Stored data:
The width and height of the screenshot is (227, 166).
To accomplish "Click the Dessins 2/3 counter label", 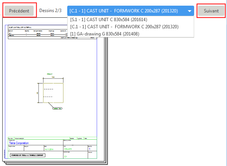I will click(50, 11).
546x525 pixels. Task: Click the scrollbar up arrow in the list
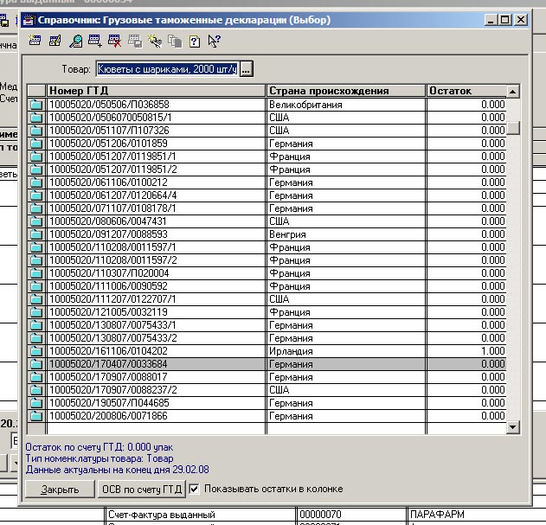coord(512,91)
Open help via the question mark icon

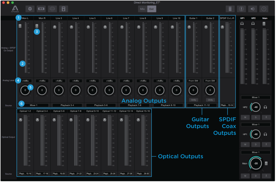tap(264, 9)
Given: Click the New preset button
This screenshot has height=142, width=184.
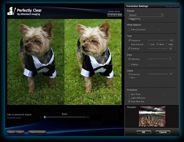Looking at the screenshot, I should (134, 20).

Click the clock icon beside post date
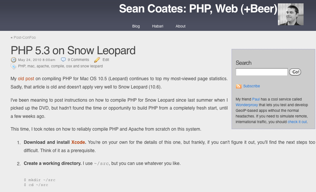14,60
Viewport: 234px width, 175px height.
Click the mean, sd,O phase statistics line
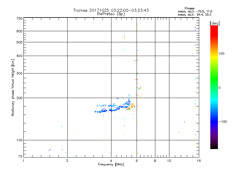[195, 11]
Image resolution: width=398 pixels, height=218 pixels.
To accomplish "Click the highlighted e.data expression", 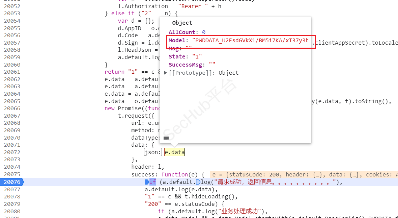I will pos(175,152).
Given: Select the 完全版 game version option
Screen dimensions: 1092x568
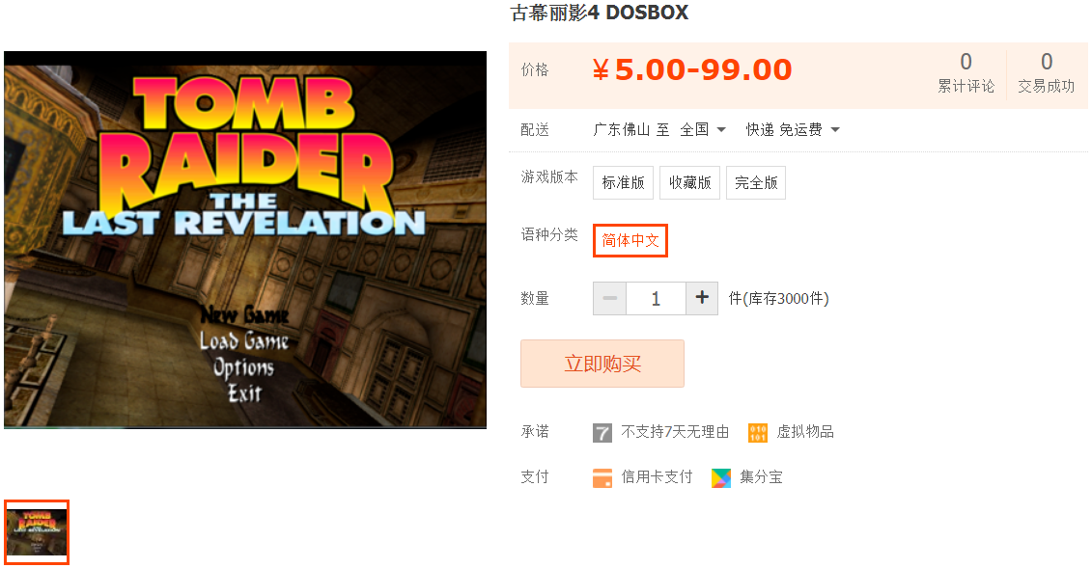Looking at the screenshot, I should [x=756, y=183].
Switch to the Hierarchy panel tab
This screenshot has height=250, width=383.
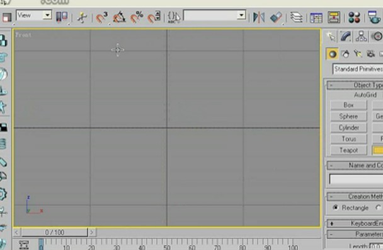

_Exercise_:
Reproduce the final stretch of lines exactly: the line containing "Given: Select the 完全版 game version option" through the last line of the data, both included. Pictures do not belong in the copy.

_Task output_:
Given: Select the 完全版 game version option
Screen dimensions: 1092x568
Looking at the screenshot, I should [x=756, y=183].
Switch to the Hierarchy panel tab
This screenshot has height=250, width=383.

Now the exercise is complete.